Does the relative position of the starer make a difference in the ability to detect being stared at? In every experiment conducted by Sheldrake or the others, the starer was always positioned behind the staree. As long as the staree was preoccupied, such as in Robert Baker's experiment, the position of the starer shouldn't effectiveness of the staree's ability to "sense" stares. While maintaining a respectful distance to the subject, would they be able to sense being stared at without seeing that they're being stared at? We've all heard the stories of people locking eyes from across the room, love a first sight. Did one of the "lovers" sense the other from across the room? From personal experience, it seems more likely to get someone to look at you – to feel stared at – if you aren't placed directly being them.

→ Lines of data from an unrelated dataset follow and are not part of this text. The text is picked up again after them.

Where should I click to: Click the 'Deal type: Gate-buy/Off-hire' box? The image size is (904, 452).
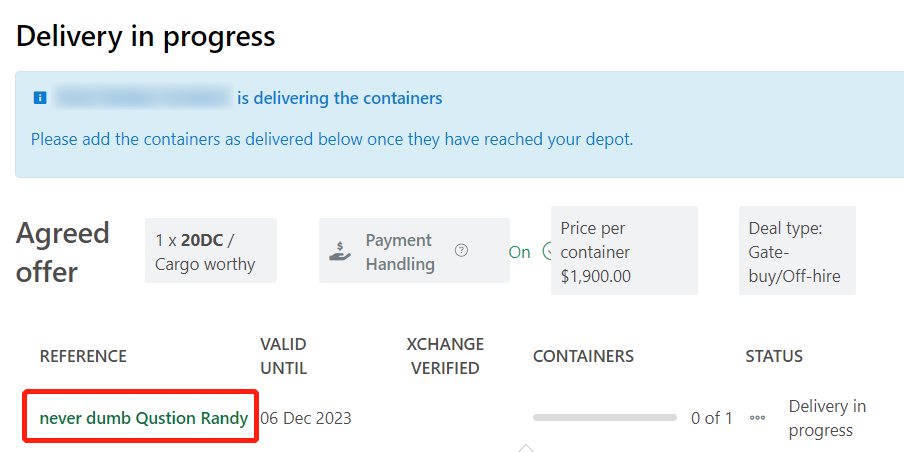tap(796, 251)
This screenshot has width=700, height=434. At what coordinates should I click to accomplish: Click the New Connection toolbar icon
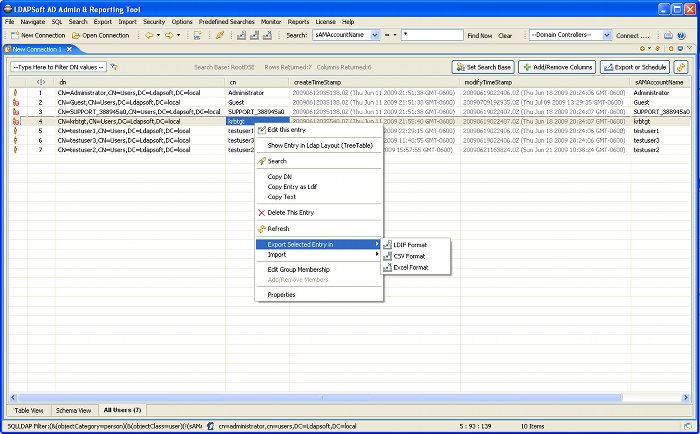click(14, 35)
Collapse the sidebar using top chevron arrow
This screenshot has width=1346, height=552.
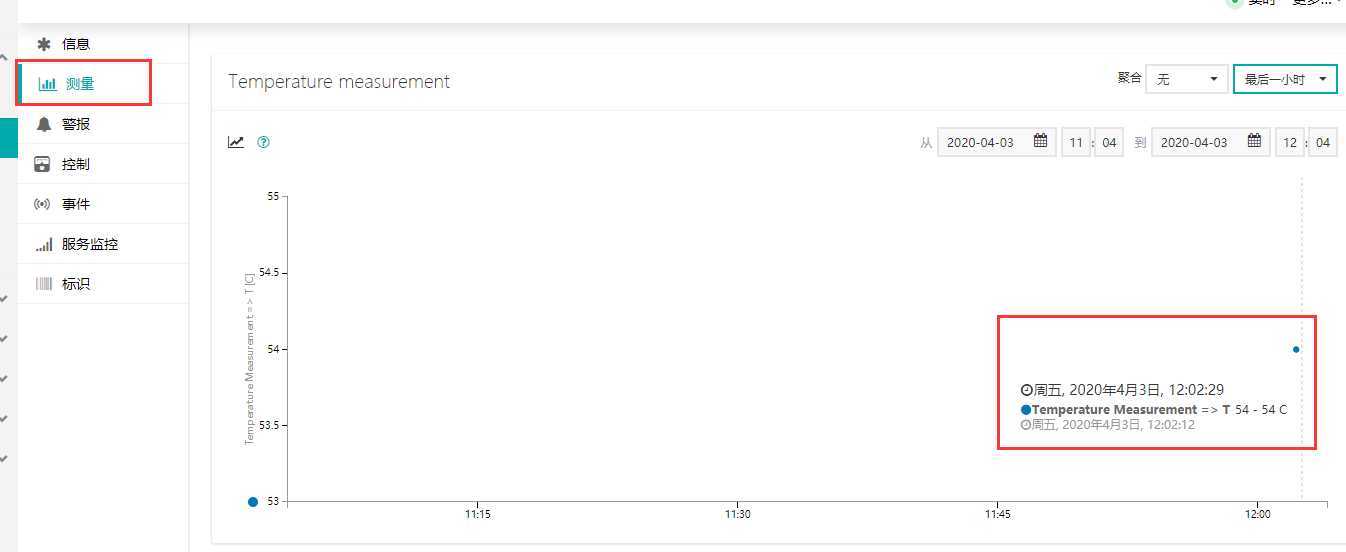coord(4,59)
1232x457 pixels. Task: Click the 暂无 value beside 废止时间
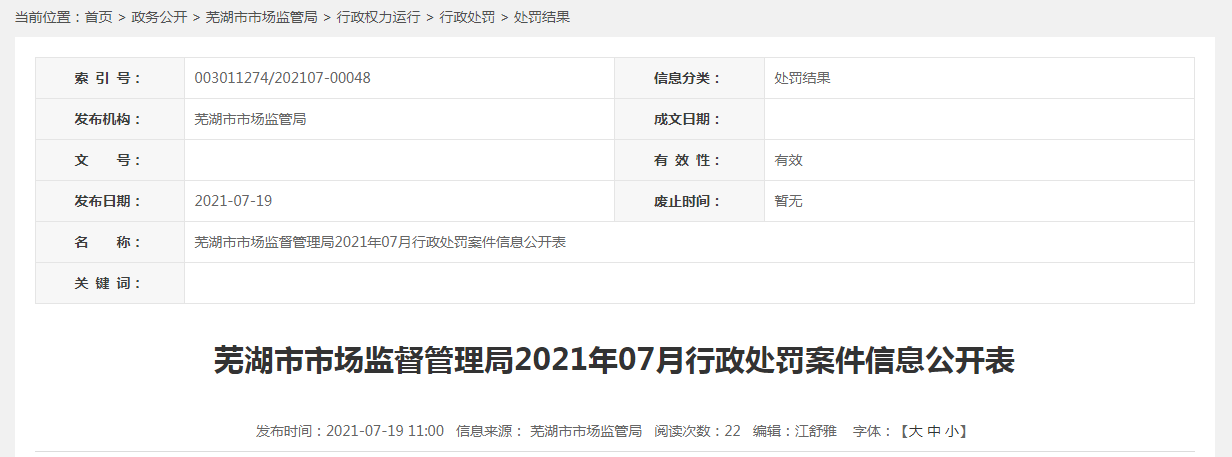point(788,201)
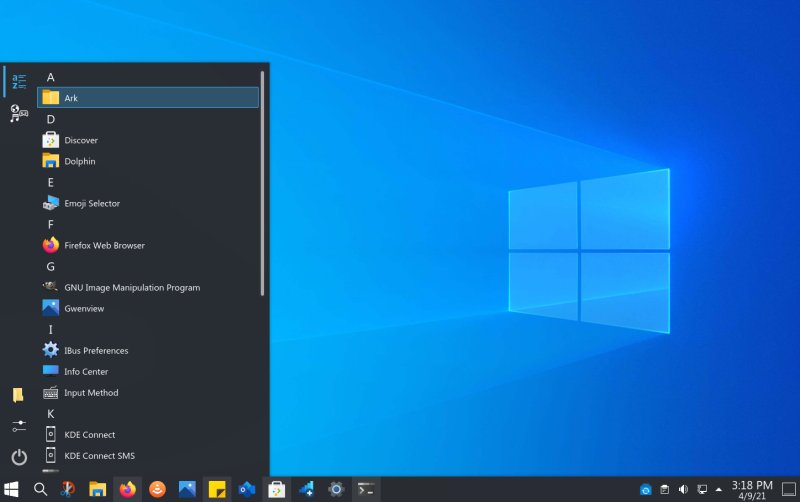The height and width of the screenshot is (502, 800).
Task: Open the search magnifier on taskbar
Action: tap(41, 489)
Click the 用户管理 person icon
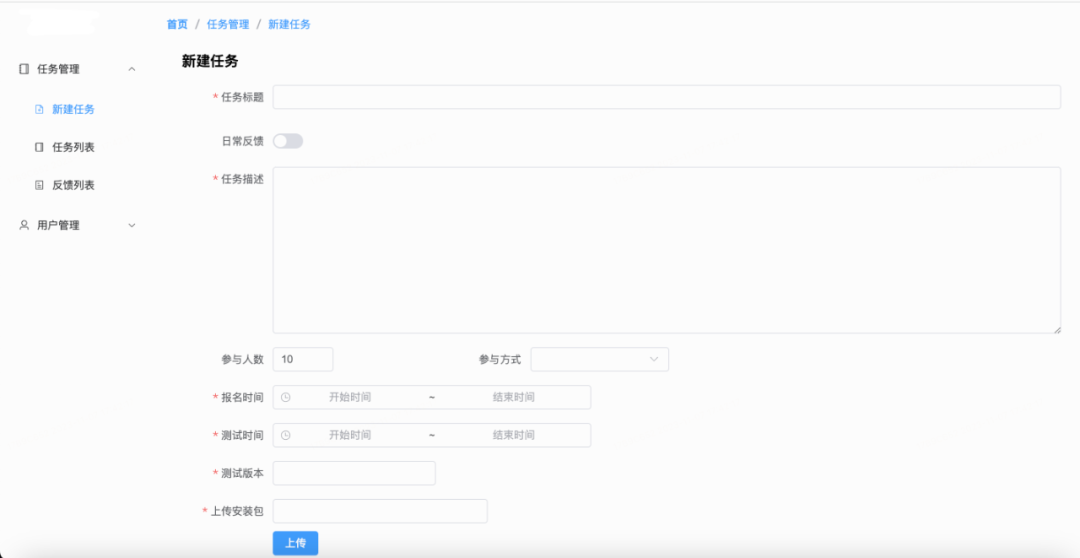 (24, 225)
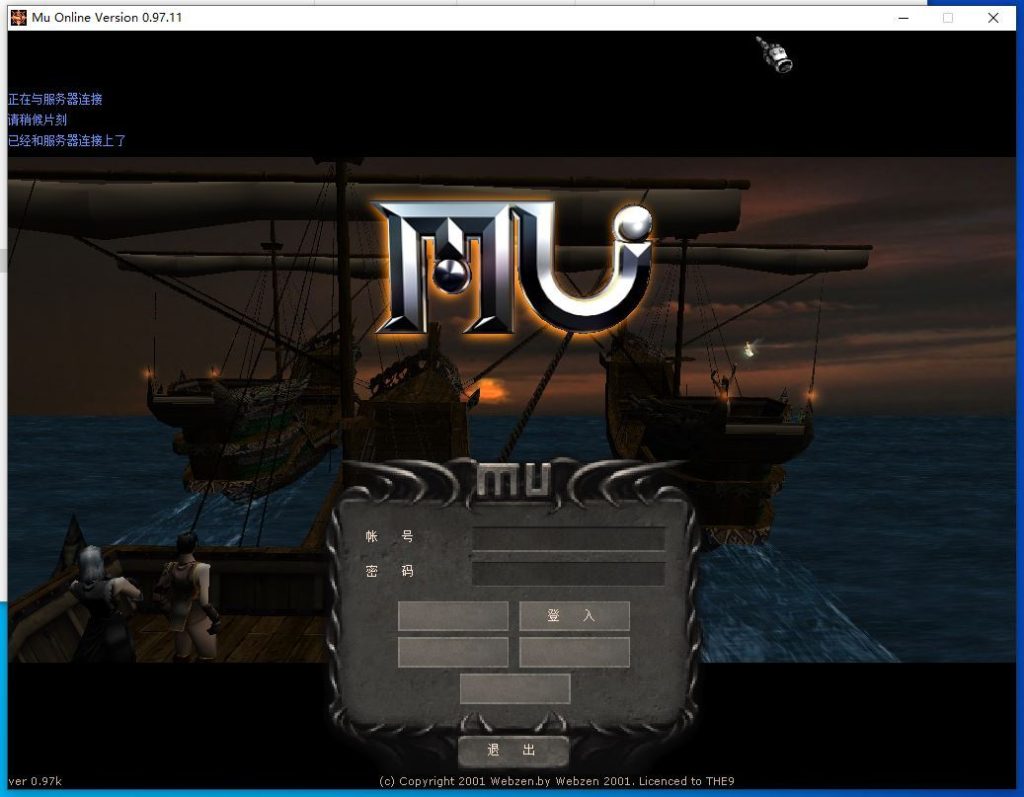This screenshot has height=797, width=1024.
Task: Click the blank button in lower-left of login panel
Action: pos(453,652)
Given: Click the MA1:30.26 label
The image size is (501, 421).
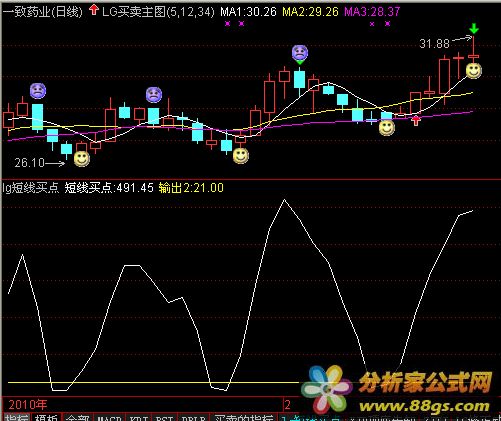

In Baker's experiment, nine of thirty eight subjects could have been distracted or permitted to focus too much on the experiment – am I being stared at, am I not. (Baker, 5) With activities such as eating, drinking, eating, watching television, or working at the computer, subjects can easily become distracted. Meaning, if the sensation of being stared at is not a strong one, the mind could still perceive it.

On the other hand, the 9 subjects who were observed while studying would be less likely to be distracted by a staring sensation (Baker). If it is not a strong sensation, the mind may be too preoccupied to be conscious of it. Therefore, if the staree is not "gifted" in detecting being stared at, a weak sensation during a "mind-consuming" activity, such as studying, could be easily ignored. When one's mind is fully occupied, for example, while studying, maybe the sensation if overshadowed by the mind's preoccupation. Unless this ability had been practiced or developed at some point in one's life then it could easily be ignored or over looked.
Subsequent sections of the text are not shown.